# naive word2vec

In [1]:
from gensim.models.keyedvectors import KeyedVectors
import numpy as np
from scipy import spatial
from scipy import stats

# Import & Init jieba
import jieba
jieba.set_dictionary('datas/dict/dict.txt.big')
jieba.load_userdict('datas/dict/edu_dict.txt')

# Import pandas
import pandas as pd
from pandas import Series, DataFrame

# Import util
import time
import re

Building prefix dict from /Users/sunset/Talk2AI_Contest/datas/dict/dict.txt.big ...
Loading model from cache /var/folders/43/l4vp_w_x4wb11mmy_bb1jrkc0000gn/T/jieba.u857f67a870683287981bc6f5b9493ffc.cache
Loading model cost 2.302 seconds.
Prefix dict has been built succesfully.


### Load datasets

In [2]:
sample = pd.read_csv('datas/sample_test_data.txt')
x1 = [[s for s in re.sub('[A-Z]:', '\t', _).split('\t') if len(s.strip())] for _ in sample.dialogue.values]
x2 = [[s for s in re.sub('[A-Z]:', '\t', _).split('\t') if len(s.strip())] for _ in sample.options.values]
y = sample.answer.values
assert(np.sum([len(_)!=6 for _ in x2]) == 0)

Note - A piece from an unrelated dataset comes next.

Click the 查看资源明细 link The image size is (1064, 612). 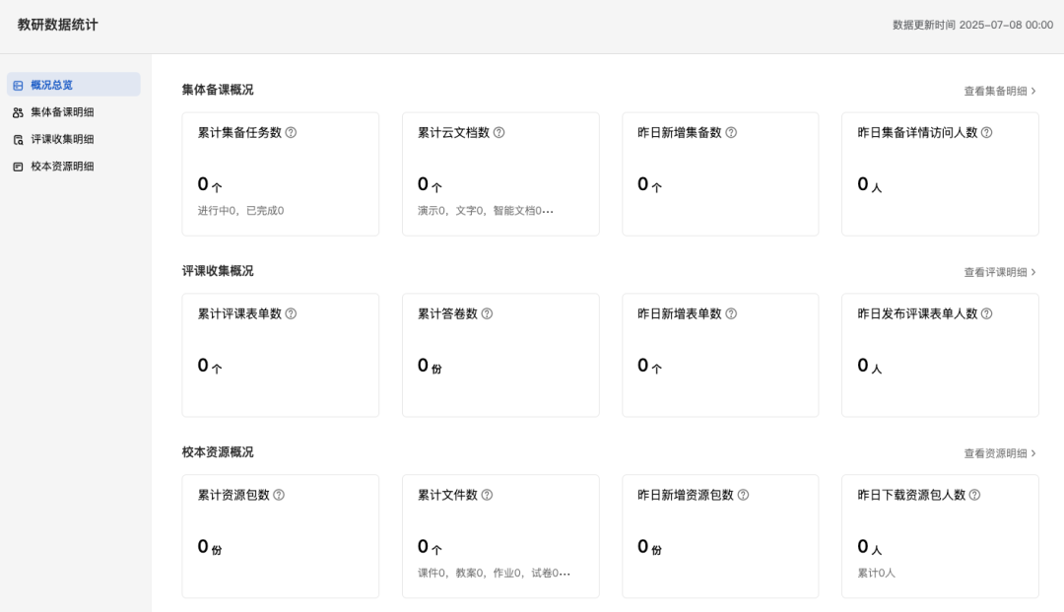click(998, 452)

test_datas = pd.read_csv('datas/AIFirstProblem.txt')
test_x1 = [[s for s in re.sub('[A-Z]:', '\t', _).split('\t') if len(s.strip())] for _ in test_datas.dialogue.values]
test_x2 = [[s for s in re.sub('[A-Z]:', '\t', _).split('\t') if len(s.strip())] for _ in test_datas.options.values]
assert(np.sum([len(_)!=6 for _ in test_x2]) == 0)

### word2vec model

In [3]:
word_vectors = KeyedVectors.load_word2vec_format('models/word2vec/language-model-1.txt', binary=False)
len(word_vectors.vocab)

5909

In [12]:
unk_cnt = 0
for a, b in zip(x1, x2):
    a_sentence = [ch for s in a for ch in s if ch.strip() != '']
    b_sentences = [[ch for ch in rs if ch.strip() != ''] for rs in b]
    
    unk_cnt += len([ch for ch in a_sentence if ch not in word_vectors.vocab])
    unk_cnt += len([ch for s in b_sentences for ch in s if ch not in word_vectors.vocab])
unk_cnt

1

### Naive trial - centroid

In [13]:
def unitvec(vec):
    l = np.linalg.norm(vec)
    return vec / l if l != 0 else vec

In [14]:
def centroid(sentence):
    _ = [word_vectors.word_vec(word) for word in sentence if word in word_vectors.vocab]
    return np.mean(_, axis=0) if len(_) > 0 else np.zeros(word_vectors.vector_size)

In [15]:
def attack_naive_centroid(x1, x2):
    my_cos_ans = []
    my_dot_ans = []
    for a, b in zip(x1, x2):
        a_sentence = [ch for s in a for ch in s if ch.strip() != '']
        b_sentences = [[ch for ch in rs if ch.strip() != ''] for rs in b]

        a_center = centroid(a_sentence)
        b_centers = [centroid(s) for s in b_sentences]

        score = [np.dot(unitvec(a_center), unitvec(bc)) for bc in b_centers]
        my_cos_ans.append(np.argmax(score))
        
        score = [np.dot(a_center, bc) for bc in b_centers]
        my_dot_ans.append(np.argmax(score))
    return np.array(my_cos_ans), np.array(my_dot_ans)

In [16]:
cos_ans, dot_ans = attack_naive_centroid(x1, x2)

correct = np.sum(cos_ans == y)
print('%20s: %3d / %3d' % ('centroid (cos)', correct, len(y)))

correct = np.sum(dot_ans == y)
print('%20s: %3d / %3d' % ('centroid (dot)', correct, len(y)))

      centroid (cos):  26 /  50
      centroid (dot):  22 /  50


## Output answer on testing datas

In [None]:
my_test_ans, _ = attack_naive_centroid(test_x1, test_x2)
# my_test_ans = stats.mode(test_ans_bag).mode[0]
# my_test_ans.shape

In [None]:
# with open('answer/attack-naive-word2vec-fine-tune-6-not-yet.txt', 'w') as fo:
#     fo.write('id,ans\n')
#     fo.write('\n'.join(['%d,%s' % (i+1, ans) for i, ans in enumerate(my_test_ans)]))
#     fo.write('\n')